Josephine von Zitzewitz has held research and teaching posts at the Universities of Oxford, Cambridge and Bristol. She is about to finish a monograph, entitled The Culture of Samizdat: Literature and Underground Networks in the Late Soviet Union, and preparing for her new project on contemporary Russian poetry on the internet and the importance of translation. In her free time she translates from Russian, mostly poetry. Her translations have appeared in Modern Poetry in Translation, Dream Catcher, Notre Dame Review and the award-winning anthology 100 Poems about Moscow. Her teaching interests include Russian literature and culture of the 19th and 20th century and translation into English. Her research interests include: Late Soviet literature, in particular the 1970s and ‘underground’ literature; Russian poetry in all its forms; religious thought, in particular its bearing on literature; the literature and material memory of the Gulag.

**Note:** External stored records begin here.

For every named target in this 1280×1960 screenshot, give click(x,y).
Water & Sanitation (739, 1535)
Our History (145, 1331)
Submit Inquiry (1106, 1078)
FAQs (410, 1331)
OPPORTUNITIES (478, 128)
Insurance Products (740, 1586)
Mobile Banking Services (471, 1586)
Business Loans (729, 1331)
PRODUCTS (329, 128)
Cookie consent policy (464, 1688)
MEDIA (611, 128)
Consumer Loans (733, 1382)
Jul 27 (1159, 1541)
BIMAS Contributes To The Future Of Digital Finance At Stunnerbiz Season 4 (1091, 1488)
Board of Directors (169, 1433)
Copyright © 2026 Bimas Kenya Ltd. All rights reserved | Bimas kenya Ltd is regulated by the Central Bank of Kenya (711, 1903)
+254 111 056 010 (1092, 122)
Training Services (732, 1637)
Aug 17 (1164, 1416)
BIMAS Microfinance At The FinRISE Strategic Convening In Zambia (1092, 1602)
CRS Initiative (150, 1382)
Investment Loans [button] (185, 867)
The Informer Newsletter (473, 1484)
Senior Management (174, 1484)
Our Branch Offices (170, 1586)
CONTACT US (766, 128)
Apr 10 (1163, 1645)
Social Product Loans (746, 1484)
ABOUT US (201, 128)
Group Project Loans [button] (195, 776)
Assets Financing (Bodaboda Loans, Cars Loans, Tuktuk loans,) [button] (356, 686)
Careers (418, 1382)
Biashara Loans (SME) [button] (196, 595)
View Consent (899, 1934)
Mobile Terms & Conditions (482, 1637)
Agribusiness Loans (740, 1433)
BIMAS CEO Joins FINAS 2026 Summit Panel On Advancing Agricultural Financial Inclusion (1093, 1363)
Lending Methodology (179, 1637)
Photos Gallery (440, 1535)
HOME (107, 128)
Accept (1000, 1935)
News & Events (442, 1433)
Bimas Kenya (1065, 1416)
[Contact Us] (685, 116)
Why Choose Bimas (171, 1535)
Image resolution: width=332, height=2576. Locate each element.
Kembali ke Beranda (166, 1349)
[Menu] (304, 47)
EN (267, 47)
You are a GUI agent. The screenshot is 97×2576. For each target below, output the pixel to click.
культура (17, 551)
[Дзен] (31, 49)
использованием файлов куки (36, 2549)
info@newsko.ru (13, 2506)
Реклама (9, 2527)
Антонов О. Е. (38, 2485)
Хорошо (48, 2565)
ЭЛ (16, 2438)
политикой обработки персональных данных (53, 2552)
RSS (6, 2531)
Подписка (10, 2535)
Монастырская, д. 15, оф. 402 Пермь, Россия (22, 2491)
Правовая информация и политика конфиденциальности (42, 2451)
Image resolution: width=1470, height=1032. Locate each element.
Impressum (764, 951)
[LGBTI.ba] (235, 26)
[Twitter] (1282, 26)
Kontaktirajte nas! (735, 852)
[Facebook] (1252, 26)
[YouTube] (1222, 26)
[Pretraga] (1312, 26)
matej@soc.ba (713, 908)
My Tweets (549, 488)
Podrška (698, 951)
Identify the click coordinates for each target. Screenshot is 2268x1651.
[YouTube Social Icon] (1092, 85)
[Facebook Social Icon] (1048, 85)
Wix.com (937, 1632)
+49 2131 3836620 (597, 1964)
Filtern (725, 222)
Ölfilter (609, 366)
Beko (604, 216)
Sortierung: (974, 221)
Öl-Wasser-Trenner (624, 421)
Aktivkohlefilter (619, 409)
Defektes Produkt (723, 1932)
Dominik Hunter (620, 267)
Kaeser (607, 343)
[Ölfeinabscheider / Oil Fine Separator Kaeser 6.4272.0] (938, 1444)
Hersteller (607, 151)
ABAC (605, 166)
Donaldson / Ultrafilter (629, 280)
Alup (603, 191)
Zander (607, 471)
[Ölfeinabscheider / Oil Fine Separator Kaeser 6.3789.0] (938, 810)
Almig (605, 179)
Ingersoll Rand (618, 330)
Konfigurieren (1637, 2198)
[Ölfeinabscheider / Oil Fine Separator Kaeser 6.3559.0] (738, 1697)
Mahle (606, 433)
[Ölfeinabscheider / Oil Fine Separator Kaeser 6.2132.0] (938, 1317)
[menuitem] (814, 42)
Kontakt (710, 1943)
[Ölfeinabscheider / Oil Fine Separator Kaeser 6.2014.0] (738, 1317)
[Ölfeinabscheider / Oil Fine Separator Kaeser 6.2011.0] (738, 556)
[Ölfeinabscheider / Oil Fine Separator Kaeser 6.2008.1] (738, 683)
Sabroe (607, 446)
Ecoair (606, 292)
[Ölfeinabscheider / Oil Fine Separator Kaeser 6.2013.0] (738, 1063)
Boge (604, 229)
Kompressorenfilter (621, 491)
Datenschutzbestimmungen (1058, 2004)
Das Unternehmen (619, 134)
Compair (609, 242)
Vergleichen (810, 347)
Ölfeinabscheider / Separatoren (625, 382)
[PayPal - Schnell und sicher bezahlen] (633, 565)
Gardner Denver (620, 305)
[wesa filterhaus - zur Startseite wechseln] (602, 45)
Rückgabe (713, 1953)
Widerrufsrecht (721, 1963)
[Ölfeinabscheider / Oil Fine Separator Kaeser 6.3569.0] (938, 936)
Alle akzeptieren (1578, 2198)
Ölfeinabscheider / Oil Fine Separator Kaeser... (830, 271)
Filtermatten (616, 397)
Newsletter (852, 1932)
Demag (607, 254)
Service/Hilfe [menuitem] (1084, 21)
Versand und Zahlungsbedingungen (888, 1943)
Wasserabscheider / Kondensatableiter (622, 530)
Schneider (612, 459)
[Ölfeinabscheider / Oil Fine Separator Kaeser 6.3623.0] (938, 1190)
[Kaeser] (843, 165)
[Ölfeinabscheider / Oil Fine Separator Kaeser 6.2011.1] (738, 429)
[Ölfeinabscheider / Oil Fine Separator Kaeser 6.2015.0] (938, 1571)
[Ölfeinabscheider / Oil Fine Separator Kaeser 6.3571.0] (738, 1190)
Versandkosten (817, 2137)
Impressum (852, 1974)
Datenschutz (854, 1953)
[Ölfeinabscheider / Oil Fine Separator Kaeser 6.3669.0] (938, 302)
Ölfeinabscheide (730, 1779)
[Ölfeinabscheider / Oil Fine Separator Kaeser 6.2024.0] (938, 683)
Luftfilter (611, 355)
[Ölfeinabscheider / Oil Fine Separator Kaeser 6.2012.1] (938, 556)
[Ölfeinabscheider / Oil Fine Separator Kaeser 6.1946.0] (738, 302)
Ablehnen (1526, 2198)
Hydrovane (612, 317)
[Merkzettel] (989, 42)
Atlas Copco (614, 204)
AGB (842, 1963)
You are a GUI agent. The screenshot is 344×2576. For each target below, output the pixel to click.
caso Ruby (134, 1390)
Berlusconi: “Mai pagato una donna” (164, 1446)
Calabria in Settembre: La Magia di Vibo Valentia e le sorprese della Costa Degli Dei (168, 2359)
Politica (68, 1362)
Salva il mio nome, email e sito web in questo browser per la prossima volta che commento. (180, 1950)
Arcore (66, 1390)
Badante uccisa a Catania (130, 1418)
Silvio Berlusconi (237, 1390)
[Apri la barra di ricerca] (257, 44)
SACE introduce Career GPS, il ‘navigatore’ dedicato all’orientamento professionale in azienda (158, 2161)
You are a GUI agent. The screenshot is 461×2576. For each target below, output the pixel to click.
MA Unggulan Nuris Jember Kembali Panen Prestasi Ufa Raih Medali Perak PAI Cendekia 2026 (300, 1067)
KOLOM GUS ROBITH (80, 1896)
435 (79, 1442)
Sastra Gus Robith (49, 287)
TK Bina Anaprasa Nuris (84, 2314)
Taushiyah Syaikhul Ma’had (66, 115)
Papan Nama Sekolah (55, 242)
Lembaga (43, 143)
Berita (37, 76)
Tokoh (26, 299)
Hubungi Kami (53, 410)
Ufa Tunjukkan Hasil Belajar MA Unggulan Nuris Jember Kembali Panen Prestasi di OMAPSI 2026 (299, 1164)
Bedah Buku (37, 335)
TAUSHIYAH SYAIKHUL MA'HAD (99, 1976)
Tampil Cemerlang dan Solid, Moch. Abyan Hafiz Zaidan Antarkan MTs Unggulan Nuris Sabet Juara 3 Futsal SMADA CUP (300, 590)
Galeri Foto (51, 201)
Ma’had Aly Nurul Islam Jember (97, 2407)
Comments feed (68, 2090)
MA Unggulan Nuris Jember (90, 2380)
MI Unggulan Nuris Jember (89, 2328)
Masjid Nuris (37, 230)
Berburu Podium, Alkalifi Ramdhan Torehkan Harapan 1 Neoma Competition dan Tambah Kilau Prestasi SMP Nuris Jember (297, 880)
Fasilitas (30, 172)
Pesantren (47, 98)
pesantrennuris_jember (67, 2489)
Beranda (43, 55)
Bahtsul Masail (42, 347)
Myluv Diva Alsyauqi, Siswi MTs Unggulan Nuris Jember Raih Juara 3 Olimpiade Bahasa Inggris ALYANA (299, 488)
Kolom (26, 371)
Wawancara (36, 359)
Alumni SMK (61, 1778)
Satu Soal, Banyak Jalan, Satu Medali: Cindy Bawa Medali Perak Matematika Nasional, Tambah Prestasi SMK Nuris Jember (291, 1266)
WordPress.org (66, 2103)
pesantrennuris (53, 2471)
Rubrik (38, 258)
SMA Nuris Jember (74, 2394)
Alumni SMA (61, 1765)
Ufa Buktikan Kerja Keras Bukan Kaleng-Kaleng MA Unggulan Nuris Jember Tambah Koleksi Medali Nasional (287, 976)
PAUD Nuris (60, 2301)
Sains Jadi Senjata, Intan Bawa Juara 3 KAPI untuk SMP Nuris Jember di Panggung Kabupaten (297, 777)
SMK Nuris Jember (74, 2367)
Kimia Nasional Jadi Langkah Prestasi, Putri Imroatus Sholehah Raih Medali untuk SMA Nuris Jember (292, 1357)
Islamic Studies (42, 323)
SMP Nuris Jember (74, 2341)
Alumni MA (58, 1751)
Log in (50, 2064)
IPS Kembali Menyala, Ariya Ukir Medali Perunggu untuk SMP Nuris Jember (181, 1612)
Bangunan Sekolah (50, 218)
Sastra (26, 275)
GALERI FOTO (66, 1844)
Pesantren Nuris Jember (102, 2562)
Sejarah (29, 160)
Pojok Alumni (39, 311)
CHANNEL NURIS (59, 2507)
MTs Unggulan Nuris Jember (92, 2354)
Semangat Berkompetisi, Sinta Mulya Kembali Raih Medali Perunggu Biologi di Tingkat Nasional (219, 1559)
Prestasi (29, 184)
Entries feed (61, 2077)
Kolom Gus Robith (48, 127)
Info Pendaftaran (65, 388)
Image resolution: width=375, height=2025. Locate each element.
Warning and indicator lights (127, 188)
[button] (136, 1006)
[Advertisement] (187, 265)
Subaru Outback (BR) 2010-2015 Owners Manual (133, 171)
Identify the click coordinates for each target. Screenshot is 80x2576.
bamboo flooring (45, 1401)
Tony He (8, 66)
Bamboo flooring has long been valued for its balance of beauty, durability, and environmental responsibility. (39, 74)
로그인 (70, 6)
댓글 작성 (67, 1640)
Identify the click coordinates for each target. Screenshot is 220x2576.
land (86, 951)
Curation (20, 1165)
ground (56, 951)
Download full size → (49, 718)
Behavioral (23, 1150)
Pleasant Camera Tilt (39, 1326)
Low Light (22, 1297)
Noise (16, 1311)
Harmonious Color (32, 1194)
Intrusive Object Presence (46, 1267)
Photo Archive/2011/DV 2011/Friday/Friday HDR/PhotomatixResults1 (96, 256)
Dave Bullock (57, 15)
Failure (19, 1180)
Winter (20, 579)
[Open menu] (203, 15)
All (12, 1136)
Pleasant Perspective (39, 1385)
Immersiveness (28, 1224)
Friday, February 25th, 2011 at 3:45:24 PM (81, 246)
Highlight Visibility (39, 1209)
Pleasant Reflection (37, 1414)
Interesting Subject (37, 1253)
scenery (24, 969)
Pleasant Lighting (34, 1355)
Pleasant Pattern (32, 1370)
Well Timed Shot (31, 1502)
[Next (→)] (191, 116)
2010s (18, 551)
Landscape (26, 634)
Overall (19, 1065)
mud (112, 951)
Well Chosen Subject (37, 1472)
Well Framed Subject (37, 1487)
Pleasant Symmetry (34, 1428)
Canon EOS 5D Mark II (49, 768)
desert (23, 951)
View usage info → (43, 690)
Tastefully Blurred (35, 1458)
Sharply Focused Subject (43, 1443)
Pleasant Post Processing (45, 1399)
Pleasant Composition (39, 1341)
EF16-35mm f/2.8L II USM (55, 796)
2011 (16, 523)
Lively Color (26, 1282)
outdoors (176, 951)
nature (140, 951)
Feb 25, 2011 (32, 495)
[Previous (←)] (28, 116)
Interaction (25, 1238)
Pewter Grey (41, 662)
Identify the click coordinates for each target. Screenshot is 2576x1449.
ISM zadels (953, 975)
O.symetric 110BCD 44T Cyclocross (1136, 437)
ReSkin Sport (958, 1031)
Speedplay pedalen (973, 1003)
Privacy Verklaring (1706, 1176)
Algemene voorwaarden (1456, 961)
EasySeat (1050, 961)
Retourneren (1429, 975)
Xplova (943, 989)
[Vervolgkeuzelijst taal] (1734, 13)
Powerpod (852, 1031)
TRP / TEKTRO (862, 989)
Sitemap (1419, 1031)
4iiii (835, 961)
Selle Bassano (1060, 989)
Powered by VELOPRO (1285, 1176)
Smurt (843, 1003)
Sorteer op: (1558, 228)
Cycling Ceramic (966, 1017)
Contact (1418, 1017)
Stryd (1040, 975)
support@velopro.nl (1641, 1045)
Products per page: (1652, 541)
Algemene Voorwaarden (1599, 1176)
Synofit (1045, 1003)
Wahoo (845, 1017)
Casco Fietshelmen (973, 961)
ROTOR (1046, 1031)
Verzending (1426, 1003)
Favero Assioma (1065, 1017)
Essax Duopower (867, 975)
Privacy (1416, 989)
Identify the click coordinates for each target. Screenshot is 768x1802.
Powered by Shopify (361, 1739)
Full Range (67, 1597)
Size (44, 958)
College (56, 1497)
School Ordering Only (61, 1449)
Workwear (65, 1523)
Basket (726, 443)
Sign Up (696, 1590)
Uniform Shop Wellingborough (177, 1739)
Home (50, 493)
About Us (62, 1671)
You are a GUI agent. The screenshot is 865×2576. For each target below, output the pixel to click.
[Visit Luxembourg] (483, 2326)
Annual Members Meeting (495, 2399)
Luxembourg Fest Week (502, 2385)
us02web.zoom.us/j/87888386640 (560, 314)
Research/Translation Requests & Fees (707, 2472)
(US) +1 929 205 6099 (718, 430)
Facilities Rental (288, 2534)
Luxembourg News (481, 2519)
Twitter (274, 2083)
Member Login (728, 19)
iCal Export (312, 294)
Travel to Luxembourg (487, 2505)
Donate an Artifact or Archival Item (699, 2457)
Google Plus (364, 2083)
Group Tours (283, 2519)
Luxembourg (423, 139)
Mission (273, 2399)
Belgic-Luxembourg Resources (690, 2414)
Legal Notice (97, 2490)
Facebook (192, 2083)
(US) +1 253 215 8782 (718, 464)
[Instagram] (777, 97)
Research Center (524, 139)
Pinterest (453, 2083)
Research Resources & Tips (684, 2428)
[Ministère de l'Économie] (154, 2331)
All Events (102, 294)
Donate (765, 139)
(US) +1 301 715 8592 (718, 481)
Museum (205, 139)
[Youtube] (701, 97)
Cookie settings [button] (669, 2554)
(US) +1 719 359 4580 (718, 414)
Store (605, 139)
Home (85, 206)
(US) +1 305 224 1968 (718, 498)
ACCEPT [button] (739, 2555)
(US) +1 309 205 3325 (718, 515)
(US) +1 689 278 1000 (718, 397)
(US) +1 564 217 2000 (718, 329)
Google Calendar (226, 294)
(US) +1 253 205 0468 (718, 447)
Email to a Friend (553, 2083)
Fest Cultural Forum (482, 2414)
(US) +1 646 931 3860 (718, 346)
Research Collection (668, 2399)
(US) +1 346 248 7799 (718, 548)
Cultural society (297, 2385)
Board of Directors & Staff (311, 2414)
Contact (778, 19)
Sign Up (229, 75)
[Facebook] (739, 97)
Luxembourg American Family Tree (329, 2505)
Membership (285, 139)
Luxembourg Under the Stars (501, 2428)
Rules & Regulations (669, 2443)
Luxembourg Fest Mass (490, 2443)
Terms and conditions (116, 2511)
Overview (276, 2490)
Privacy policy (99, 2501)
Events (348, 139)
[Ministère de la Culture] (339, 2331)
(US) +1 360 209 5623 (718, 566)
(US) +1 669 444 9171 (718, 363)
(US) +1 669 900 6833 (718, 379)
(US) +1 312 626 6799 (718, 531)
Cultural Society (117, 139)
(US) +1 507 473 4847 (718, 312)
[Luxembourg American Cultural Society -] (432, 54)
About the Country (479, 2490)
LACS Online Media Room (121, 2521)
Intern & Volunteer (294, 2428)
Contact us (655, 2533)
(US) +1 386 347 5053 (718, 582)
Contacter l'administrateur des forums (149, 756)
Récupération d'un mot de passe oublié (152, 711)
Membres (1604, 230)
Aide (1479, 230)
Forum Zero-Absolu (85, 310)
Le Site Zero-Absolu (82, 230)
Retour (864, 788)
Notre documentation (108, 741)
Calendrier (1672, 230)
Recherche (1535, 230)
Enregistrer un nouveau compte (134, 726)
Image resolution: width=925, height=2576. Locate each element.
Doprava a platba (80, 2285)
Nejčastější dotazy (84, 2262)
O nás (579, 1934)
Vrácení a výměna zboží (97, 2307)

Masha Karp is a London-based freelance journalist with a special interest in relations between Russia and the West. She is the author of a recently published Russian biography of George Orwell and editor of the Orwell Society Journal. Her articles have been published by The Independent, Standpoint, The Spectator, Open Democracy, The Common Review, and in Russian by Inostrannaya Literatura. Masha was Russian Features editor (1997-2009) and previously a producer (1991-1997) with the BBC Russian Service. Her programmes on cultural, political and social issues are available at http://www.bbc.co.uk/russian/indepth/radio_archives.shtml. She also produced, presented and participated in BBC Radio 4 and World Service radio programmes in English (including Crossing Continents, Word of Mouth, New Europe, Assignment, Pick of the World and Outlook) and in the live BBC World Television show Europe Direct. Masha is a translator of English and German poetry and prose into Russian and has published translations of many writers, including Virginia Woolf, George Orwell, Dylan Thomas, W.H. Auden, Elizabeth Jennings, Alice Munro, Andreas Griffius and Nicolaus Lenau, as well as articles on translation. She is a member of the St. Petersburg Writers’ Union and the Literary Translators Guild in Russia and a member of the UK Chartered Institute of Linguists. She is chair of the Pushkin Club in Britain.
Simon Cosgrove, who lives in Somerset in the United Kingdom, is currently chair of trustees. He led the work of Rights in Russia as director for eight years from its founding on 19 January 2010 until January 2018. Simon has many years’ experience working on grantmaking programmes supporting human rights organizations in Russia – first with the European Commission and then with the US-based MacArthur Foundation. He has a PhD in Russian history from UCL and has also worked as a researcher for Amnesty International. Earlier in his career he trained as a high school teacher, working in schools in London and rural Zimbabwe. He continues to work in schools in Somerset. He is the author of Russian Nationalism and the Politics of Soviet Literature: the Case of Nash Sovremennik 1981-91 (Palgrave Macmillan, Basingstoke & New York, 2004) and a number of articles and book reviews.